The Data Vault project is three months long, and is a collaboration between the universities of Edinburgh and Manchester. Due to the short nature of the project, we have decided to hold monthly meetings. The first of these was held in Manchester University Library in April.
We held the second project meeting on Tuesday 5th May in Edinburgh University Library. One of the main focus points of the meeting was on storage and architecture. We were therefore luck that experts in these areas attended from both universities.
The agenda for the meeting was:
- Overview and introductions for architecture/infrastructure attendees
- Review of the last month
- User cases and workflows
- Filesystem / transfer security (user credentials) – not in POC
- Dealing with large files / large archives (split bags?) configurable per backend
- Relationship with PURE (metadata harvesting) – not in POC
- Prototype planning
- Plans for the next month
Agreed actions from the meeting were:
- Define the requirements of the data vault to a level that can be implemented:
- Define ‘broker’, ‘storage’, and ‘archive’ APIs;
- Define database structure for metadata / search index;
- Define security requirements (Shibboleth / CAS / CoSign)
- Select technologies for web user interface and broker;
- Setup test infrastructure for month 3;
- Architecture diagrams;
- Test cases for the APIs / test data sets;
- User interface wireframes (associated with use cases);
- Consult in local institutions, and wider via project blog, to ensure the use cases are valid;
The Data Vault service is a system that joins up two sets of storage: fast, expensive, high quality active research storage, and slow, cheap, archival-quality long term storage.
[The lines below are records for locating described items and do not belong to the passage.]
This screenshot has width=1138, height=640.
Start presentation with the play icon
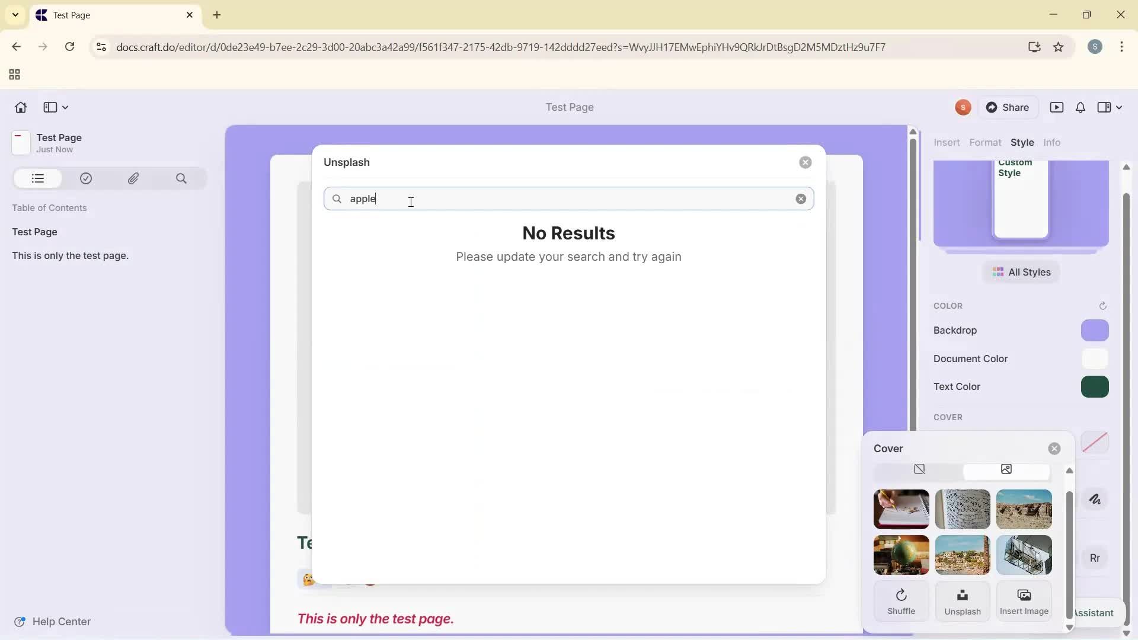(x=1058, y=107)
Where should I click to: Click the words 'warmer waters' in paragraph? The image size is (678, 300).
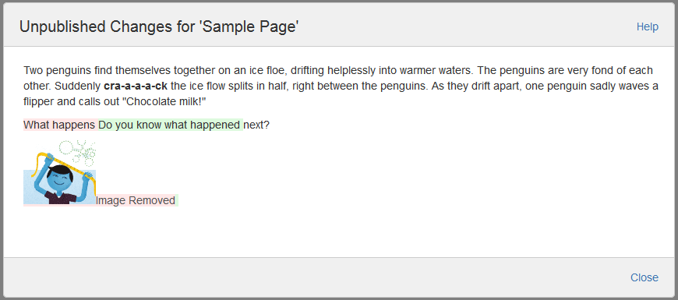pos(436,70)
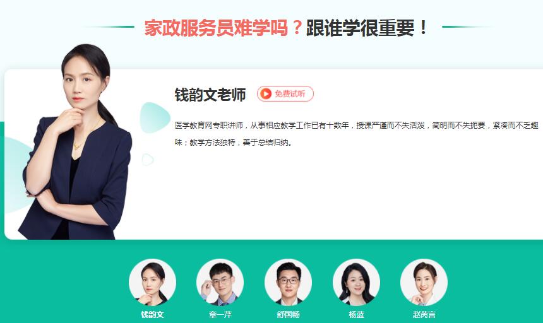
Task: Switch to 杨蓝's round avatar
Action: pyautogui.click(x=356, y=282)
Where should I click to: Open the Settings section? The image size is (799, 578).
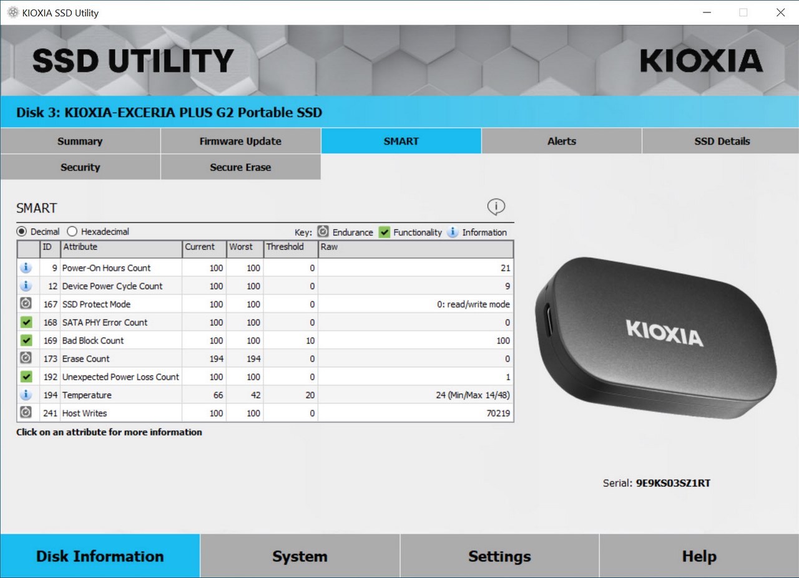click(x=499, y=556)
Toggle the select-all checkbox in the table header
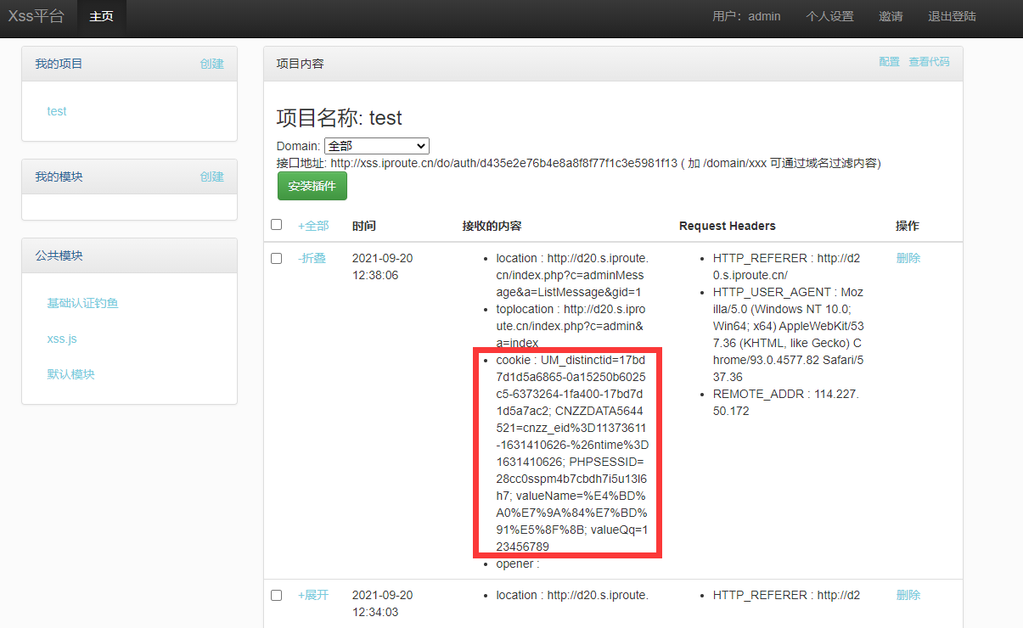 [276, 225]
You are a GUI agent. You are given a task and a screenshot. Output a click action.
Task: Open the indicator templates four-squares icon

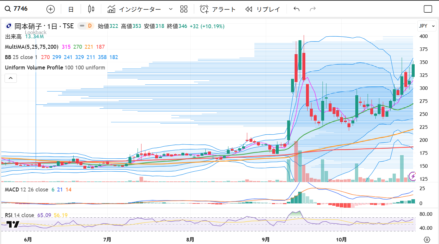point(184,9)
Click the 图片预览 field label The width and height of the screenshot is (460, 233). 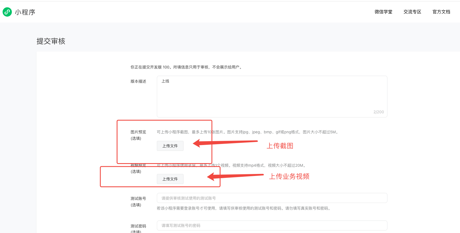138,132
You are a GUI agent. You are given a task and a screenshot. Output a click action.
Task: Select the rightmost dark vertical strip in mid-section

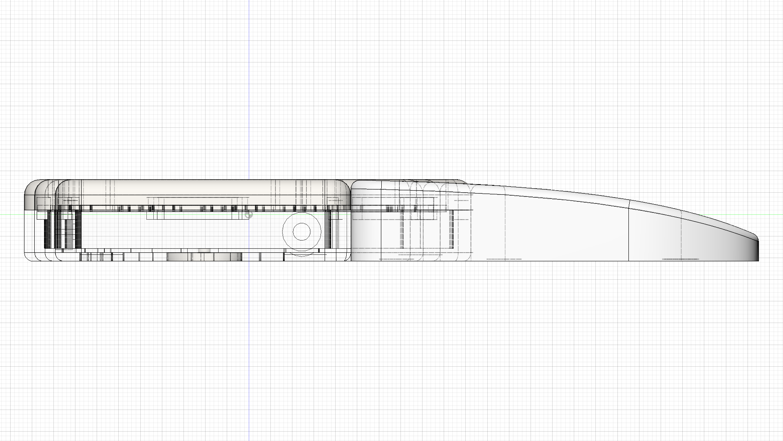[451, 229]
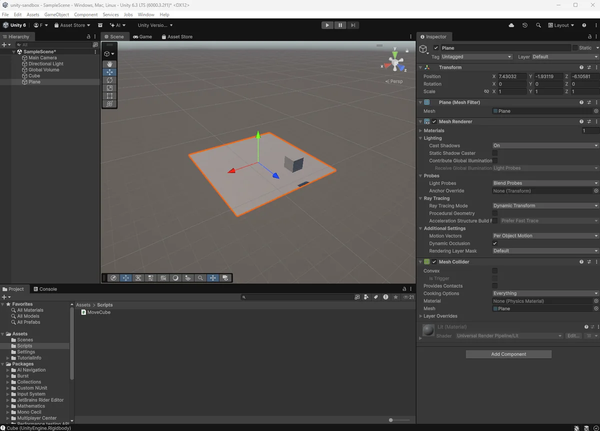This screenshot has width=600, height=431.
Task: Collapse the Transform component section
Action: pyautogui.click(x=421, y=67)
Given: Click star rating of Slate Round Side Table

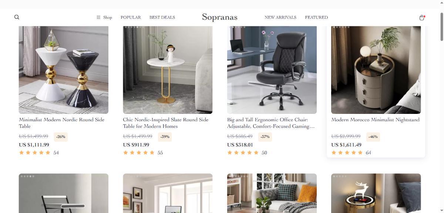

The Data Vault service will manage the transfer of data from one to the other, and back again if the data needs to be retrieved.
Tom Higgins at Manchester University Library has been considering two aspects of the storage requirements for the Data Vault. These have been compiled in openly editable documents. If you have views on these, please join in the conversation by commenting on the documents!
The concept of the Data Vault service is to take research data that is no longer being actively used, and to archive it in long-term archival storage. In order to facilitate this two processes need to take place as the data is prepared for storage in the vault:
Metadata needs to be provided with any package that is being archived. This means that the data can be found, understood, and any compliance issues complied with correctly (for example rights or retention). Metadata needs to be applied at different levels, for example to the complete vault or container for a project, to deposits made into that vault, and to individual files.
Rather than copying large structures of files into the archival storage, it has been decided to compile them into a single packages. This means that only single files need to be stored, and the packages can have extra information included, such as checksums of the files contained in the package and a copy of the metadata. Bagit seems to be the obvious choice for this, and there are many bagit libraries available in different programming languages.
As with the evolving project plan, two openly editable documents have been created to discuss these two issues. Please contribute if you have thoughts about these two issues!
- Metadata investigation:
- Packaging investigation:
Last week, members of the Data Vault project got together for the kickoff meeting. Hosted at the University of Manchester Library, we were able to discuss the project plan, milestones for the three month project, agreed terminology for parts of the system, and started to assign tasks to project members for the first month.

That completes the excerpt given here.